К слову, сам Эйкен был небольшого роста, рыжеволосым и веснушчатым.
«Впрочем, – счел нужным уточнить Эйкен, – это ни в коем случае не делало его необщительным. Ибо если мы первоначально встречались как члены редакции Harvard Advocate <…> мы также встречались на танцах в Бэкингем и Браттл-холле <…> Он откровенно признавал необходимость, если ты стеснителен, дисциплинировать себя, чтобы не лишиться некоторых видов опыта, которым сопротивляется твоя природа. Танцы и вечеринки были составной частью этой дисциплины»[60].
Об Аделин Моффэт Эйкен писал, что «она, подобно Цирцее, подвергла Цеце (Tsetse, прозвище Тома. – С. С.) странным превращениям…»[61].
Метаморфоза готовилась незаметно. Эзра Паунд позже говорил, что Элиот «сам воспитал в себе модерниста». Пока что его стихи в Advocate выглядели банальными. В мае 1907 года там была напечатана его «Песня» («Song»), слегка переделанное школьное стихотворение. Новая его версия появилась в ноябре 1908-го. Во всех обыгрывалась тема увядающих цветов. Вглядевшись, правда, можно заметить необычный образ, принадлежащий иной образной системе: Восток сплетал красное и серое, «the East was weaving red with gray». Но увидеть это легче, глядя из будущего…
В сатирическом Lampoon вскоре появилась пародия на это стихотворение, где автор заменил цветы на молочные бутылки: «Пустые бутылки, молочные бутылки, бутылки рассвета…» Молочники забирали по утрам пустые бутылки и оставляли полные на ступенях домов.

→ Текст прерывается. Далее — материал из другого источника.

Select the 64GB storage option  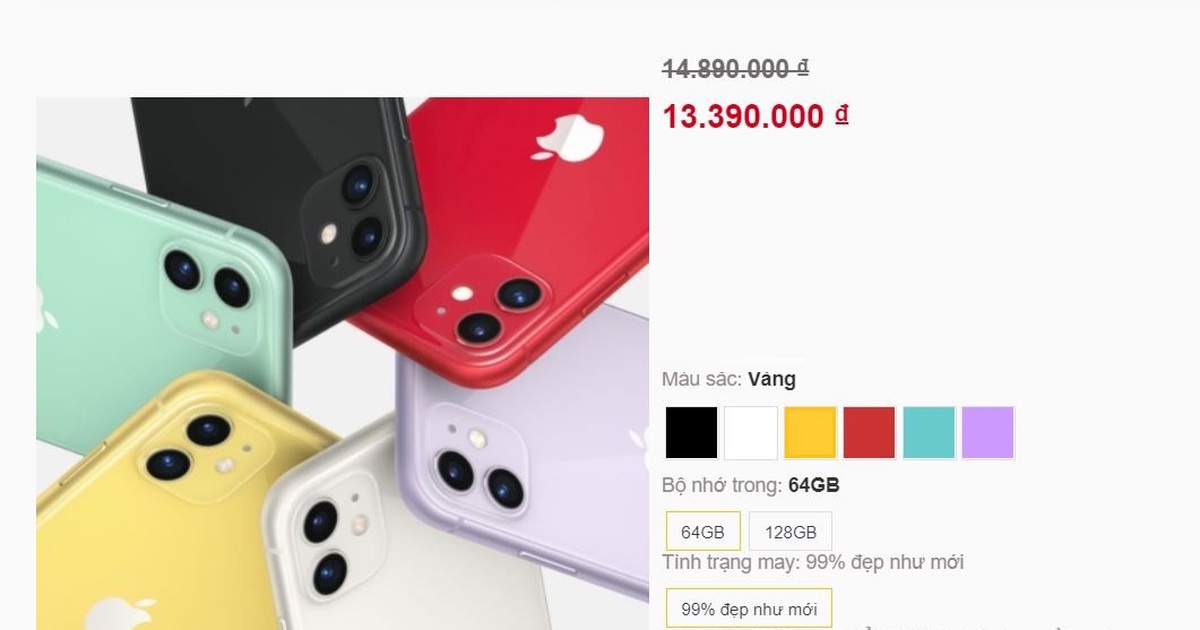(x=703, y=531)
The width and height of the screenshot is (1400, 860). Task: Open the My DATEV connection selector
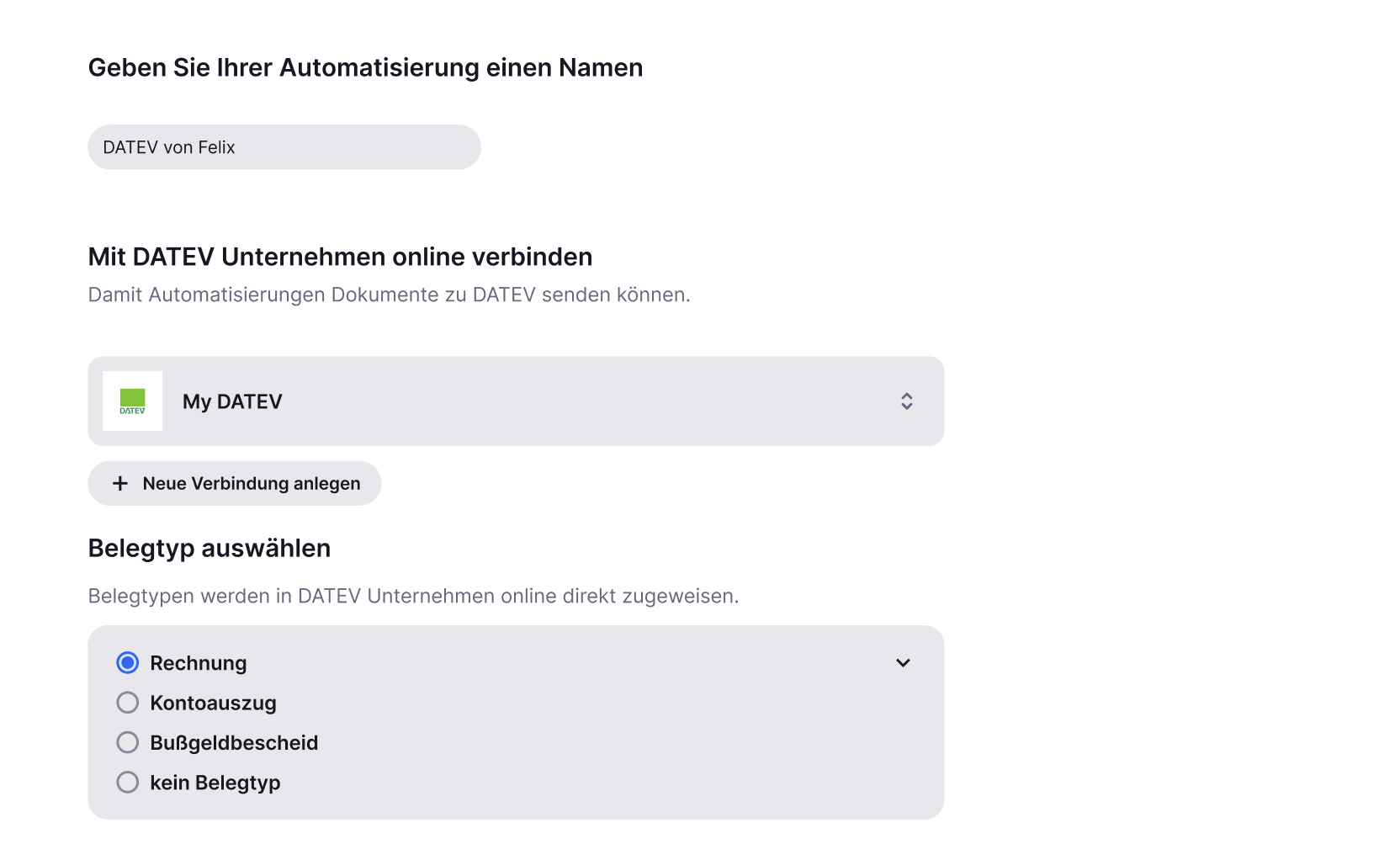pos(516,401)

Чтобы завоевать популярность у товарищей, Том писал совсем другие стихи – скабрезные вирши, от которых его родители пришли бы в ужас. Не стоит удивляться – ведь речь идет о чисто мужской студенческой компании. Неуверенность прячется за бравадой, почти полное отсутствие опыта – за гротескными образами. Переходный возраст и предчувствие смены эпох.